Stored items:
============================================================

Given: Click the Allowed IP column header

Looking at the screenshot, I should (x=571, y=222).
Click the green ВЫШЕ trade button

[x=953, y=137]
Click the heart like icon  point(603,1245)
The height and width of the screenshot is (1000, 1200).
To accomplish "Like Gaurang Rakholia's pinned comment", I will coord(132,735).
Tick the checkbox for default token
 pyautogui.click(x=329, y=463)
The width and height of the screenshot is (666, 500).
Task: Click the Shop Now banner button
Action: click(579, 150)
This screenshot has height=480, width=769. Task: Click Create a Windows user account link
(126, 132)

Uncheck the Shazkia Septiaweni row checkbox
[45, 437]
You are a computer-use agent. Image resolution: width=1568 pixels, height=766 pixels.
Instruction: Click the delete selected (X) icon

============================================================

Where does the string "icon" appear in the records above? Show every line that holds it.

Click the heart like icon  point(603,1245)
Instruction: Click the delete selected (X) icon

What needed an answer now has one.